Task input START

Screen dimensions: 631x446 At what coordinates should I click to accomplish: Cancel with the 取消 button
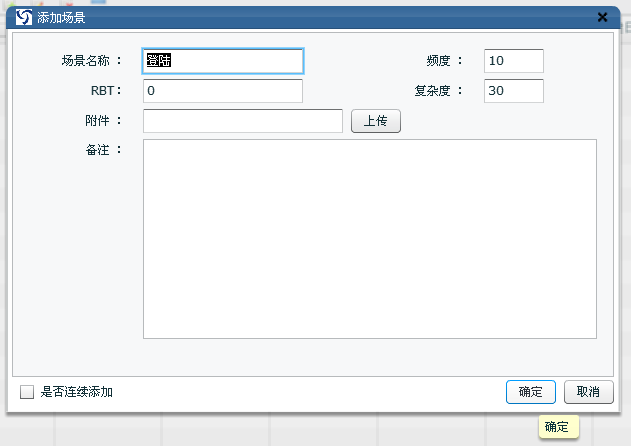coord(588,392)
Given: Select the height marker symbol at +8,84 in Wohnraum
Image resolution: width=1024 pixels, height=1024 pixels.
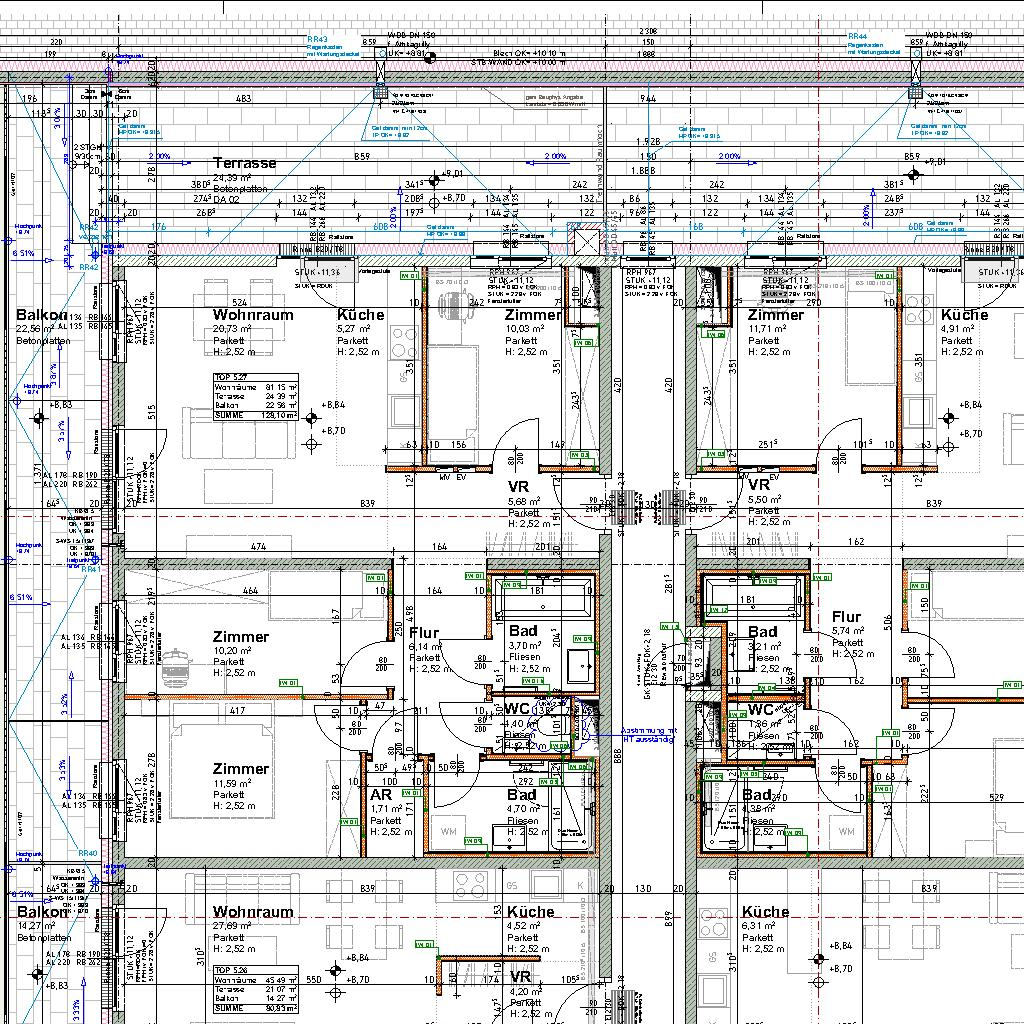Looking at the screenshot, I should click(311, 405).
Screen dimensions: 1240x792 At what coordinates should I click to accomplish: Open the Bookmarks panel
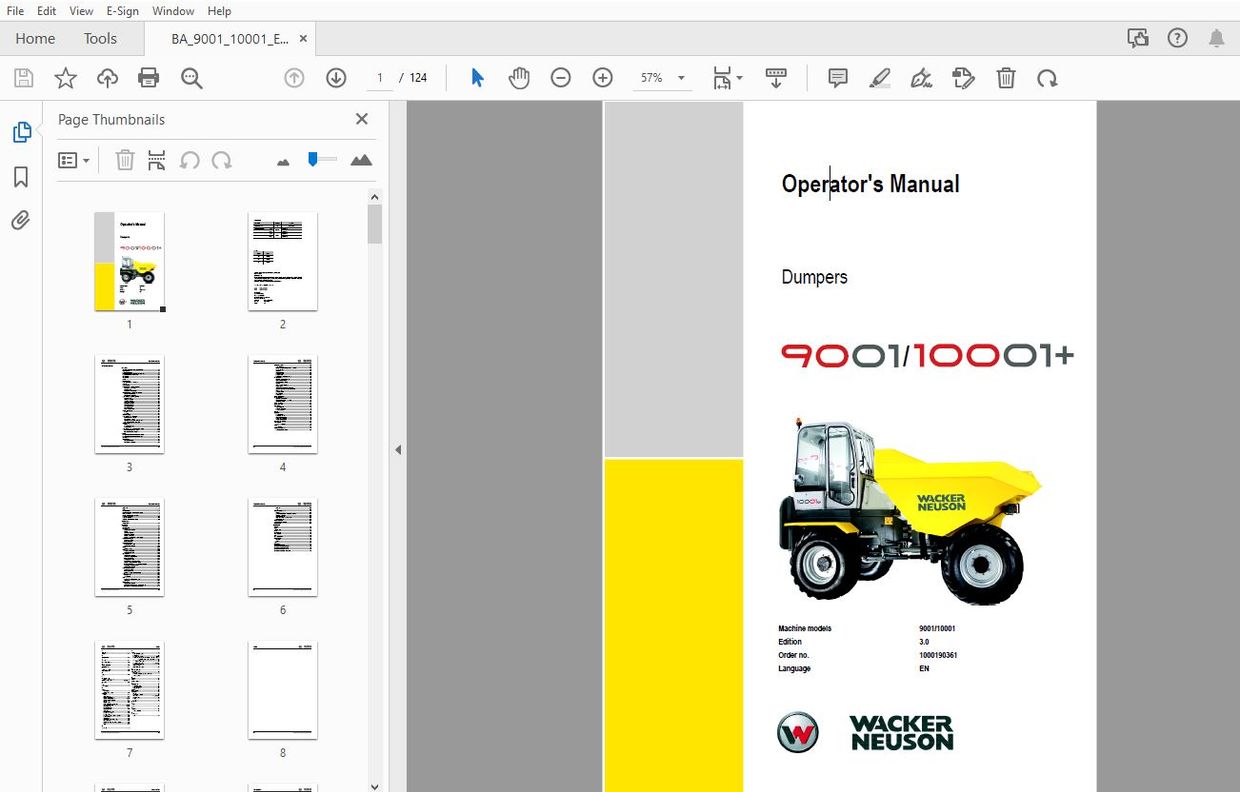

Task input END

:: What you are asked to do ::
A faithful copy of each entry is required, and no picture may be carried into it.

:: Your response ::
Screen dimensions: 631x446 At what coordinates should I click to accomplish: Cancel with the 取消 button
coord(588,392)
Given: Select the height marker symbol at +8,84 in Wohnraum
Image resolution: width=1024 pixels, height=1024 pixels.
Looking at the screenshot, I should click(311, 405).
Screen dimensions: 1240x792 At what coordinates should I click to accomplish: Open the Bookmarks panel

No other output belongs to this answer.